Hi there! I’m benchmarking a GPU implementation of a function performing downconversion of a signal given a carrier signal replica. The original form of the function in the library looks like this:
julia> function downconvert!(
downconverted_signal::StructArray,
signal::StructArray,
carrier_replica::StructArray,
start_sample::Integer,
num_samples_left::Integer
)
for i = start_sample:num_samples_left + start_sample - 1
downconverted_signal.re[i] = signal.re[i] * carrier.re[i] + signal.im[i] * carrier.im[i]
downconverted_signal.im[i] = signal.im[i] * carrier.re[i] - signal.re[i] * carrier.im[i]
end
return downconverted_signal
end
I’m trying out CuArrays to potentially better the performance. It doesn’t matter much if the downconversion gets performed in a specific range in the signal. Consider the for loop irrelevant. This is what I came up with:
julia> function downconvert2!(
downconverted_signal::CuArray{Complex{Float32}},
signal::CuArray{Complex{Float32}},
carrier::CuArray{Complex{Float32}},
start_sample::Integer,
num_samples_left::Integer
)
@. downconverted_signal = (real(signal) * real(carrier) + imag(signal) * imag(carrier))
+ 1im * (imag(signal) * real(carrier) - real(signal) * imag(carrier))
return downconverted_signal
end
julia> @benchmark downconvert2!(gpu_downconverted_signal, gpu_signal, gpu_carrier, 1, 2500)
BenchmarkTools.Trial:
memory estimate: 7.34 KiB
allocs estimate: 118
--------------
minimum time: 87.460 μs (0.00% GC)
median time: 100.357 μs (0.00% GC)
mean time: 104.403 μs (0.86% GC)
maximum time: 9.551 ms (94.39% GC)
--------------
samples: 10000
evals/sample: 1
To fit the original style I have then packed the CuArrays into a StructArray.
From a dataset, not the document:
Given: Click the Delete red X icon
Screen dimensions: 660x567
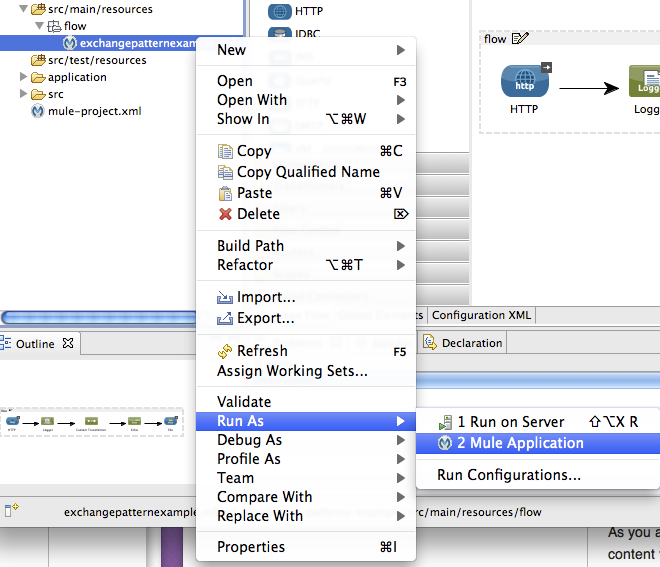Looking at the screenshot, I should coord(225,214).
This is quite advantageous as the CPU functions depend on the signals being kept in a StructArray. It eases the mutliple dispatch declarations. This is also the reason why unused variables are still kept as parameters.
julia> function downconvert2!(
downconverted_signal::StructArray,
signal::StructArray,
carrier::StructArray,
start_sample::Integer,
num_samples_left::Integer
)
@. downconverted_signal.re = signal.re * carrier.re + signal.im * carrier.im
@. downconverted_signal.im = signal.im * carrier.re - signal.re * carrier.im
return downconverted_signal
end
julia> @benchmark downconvert2!(s_gpu_downconverted_signal, s_gpu_signal, s_gpu_carrier, 1, 2500)
BenchmarkTools.Trial:
memory estimate: 7.72 KiB
allocs estimate: 162
--------------
minimum time: 145.736 μs (0.00% GC)
median time: 161.017 μs (0.00% GC)
mean time: 166.046 μs (0.72% GC)
maximum time: 12.791 ms (93.01% GC)
--------------
samples: 10000
evals/sample: 1
As seen in the results StructArray of CuArrays is a bit slower on average. Is there any way of making it faster? Am I missing something? Thanks!
Edit 1: Corrected variable names